# Fluctuating temperature and humidity - is it a big problem?



## kiuel (Oct 4, 2016)

Hi all,

I am new to this forum and hoping to pick your brain on a problem of mine 
	

	
	
		
		



		
			






I have just set up my first curing chamber made from a wine fridge with a small desk fan and humidifier at the bottom. I am still waiting for my humidity controller to arrive, however in the meantime I have had the fridge running for a couple of days and noticed the temperature and humidity is fluctuating a fair bit.

To get some data I have written down the temperature and RH every 15 minutes for 3 hours and the starting temperature/RH in the chamber is 13.7C/87%. The fridge cycles once it reaches 14.5C at which point it will cycle for about 20 minutes during which the temp will slowly drop to around 9.7C/41% RH and turn off. Shortly after it turns off the temperature and RH will slowly rise to 14.5C / 80-85%. 

Basically every hour it will go from 14.5C to 9.5C and back to 14.5C, while the RH will go 85% to 41% to 85%. The humidity increases quite fast once the fridge switches off whilst the temperature is a bit slower. I could turn on the humidifier to counter the fridge cycle so the RH doesn't drop as much however this will cause the RH to go through the rough as soon as the fridge cycle stops.

Over 3 hours the data is as follows:

*Max temperature:*  14.5C
*Min temperature:*  9.7C
*Average temperature:*  10.8C

*Max RH:*  87%
*Min RH: *41%
*Average RH:*  67%

*Note* for this test the fridge has been on the lowest possible setting and the desk fan is turned on the whole time for circulation but the humidifier has been off the whole time.

*The question: *do you think this is cause for concern or is it okay as long as the average temp/RH are approx.. within the recommended? At this stage I will only be making cured meats. E.g. guanciale, bacon and maybe a coppa or bresaola but at some stage I would like to venture into sausage making.

Looking forward to hearing from you.

Thanks
Kasper


----------



## hjbct (Oct 8, 2016)

I have not found fluctuation a problem as long as average over 1 hour is good.  I'm seeing +-15% on RH with my setup.  Temp seems easier to keep tight, but still +-5 degrees.  My averages are where i want the target RH and Temp to be.


----------



## wade (Oct 8, 2016)

Hi Kasper

Can you post up some photos of your fridge setup as it will give us a better idea. Do you have a good air flow through the cabinet? This is as important as the humidity and the temperature. What you are trying to emulate here is a cellar or a cave where there is plenty of air space to buffer the moisture coming out of the curing meat. In a very confined space like a fridge small changes in temperature and moisture will create quite large effects on the humidity.
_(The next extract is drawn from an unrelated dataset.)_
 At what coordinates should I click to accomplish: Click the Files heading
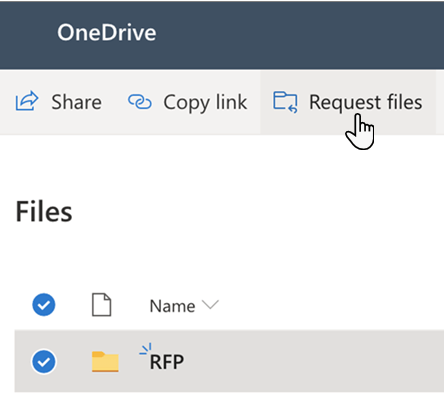coord(44,212)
You may like to look at the following thread as I think this may be similar to your setup.

http://www.smokingmeatforums.com/t/239086/salami-curing-chamber#post_1544288

One thing we found was that the fridge thermostat was not sensitive enough to keep within the required range (as you have found) and so we ended up using a separate temperature and humidity controller PID. When the unit went over temperature the controller applied power to the fridge (with the internal thermostat set to maximum) and so this bypassed the internal thermostat. If it went below the minimum temperature it powered up a small reptile heater in the bottom of the fridge.













Curing Chamber 1.jpeg



__ wade
__ Oct 8, 2016


















Curing Chamber 2.jpeg



__ wade
__ Oct 8, 2016


















Curing Chamber 3.jpeg



__ wade
__ Oct 8, 2016


















Curing Chamber 4.jpeg



__ wade
__ Oct 8, 2016






The humidity inside was provided by bowl of water placed in the bottom of the unit. If the humidity reached the maximum required a small (variable speed) fan attached to the side of the fridge was switched on to draw air through the unit. We found though that just having a bowl of water was not sufficient to get up to the humidity needed and so we dipped a small towel in the bowl (last photo) to give a greater surface area for the water to evapourate. This can be replaced by an ultrasonic mister.
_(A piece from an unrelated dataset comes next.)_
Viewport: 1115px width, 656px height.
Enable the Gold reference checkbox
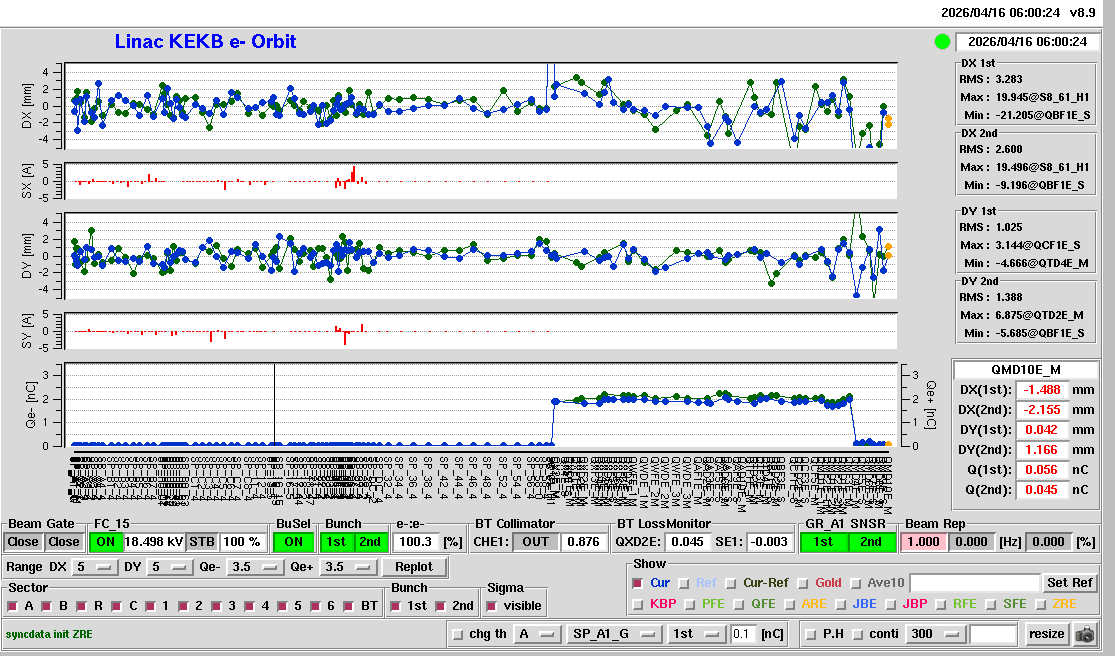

The relatively small variations in temperature that you are seeing will not be a problem but the humidity changes mat cause it to dry a little faster than you need. It should not be a major issue though.


----------



## verbage (Oct 12, 2016)

Controlling the humidity with precision in a small fridge--like a dorm-style fridge--is very hard because you are dealing with a relatively small volume of air, and the cooling elements are generally exposed directly in the chamber itself.

I am new-ish to dry curing, and to start I constructed a curing chamber out of an old 2.7 cubic ft. dorm fridge.  I use an Arduino microcontroller that monitors temp and humidity every minute, and switches on the fridge and a small ultrasonic humidifier as needed to keep both parameters within a certain range.  It logs to an SD card, too, so I have all the data available later for analysis (yeah, my geekish side).

What's clear is exactly what you observed--whenever the fridge turns on to cool down, the humidity drastically drops.  This makes sense as the moisture is quickly drawn to the cooling element which is directly exposed within the chamber (think of bringing a cold soda can outside on a humid day--it quickly gets covered with condensation).  This is easy enough to fix--just switch on the ultrasonic humidifier until the humidity gets back up to an appropriate level.  But as the fridge temperature slowly rises, the relative humidity does, too, until the fridge switches on, and cycle repeats itself once again.  You saw the same thing with the 15-minute manual readings with your set up.

Here's a more detailed view of what is happening in my setup.  The plot below shows 12 hours of minute-by-minute data.  Temp (°C) is shown by the thin blue line with the thick blue line representing the average, and uses the left-side vertical scale.  Relative humidity is the same, but in orange, and using the right-side vertical scale.  Even though there are relatively large variations in the relative humidity, the overall average is 86% (according to the temp-humidity sensor I'm using), and that's fine, as far as I can tell!













curingchamber_t&h_tracking.png



__ verbage
__ Oct 11, 2016






I have a pair of Spanish-style lomo embuchados curing now (my first product with the chamber...), and after 22 days they have lost 35-37% of their weight with a nice, decay-style curve.  They look great (and smell great, too!), and are almost ready to go.  So I am concluding that as long as the average temp and humidity stay in the right range, I think your products will turn out fine.


----------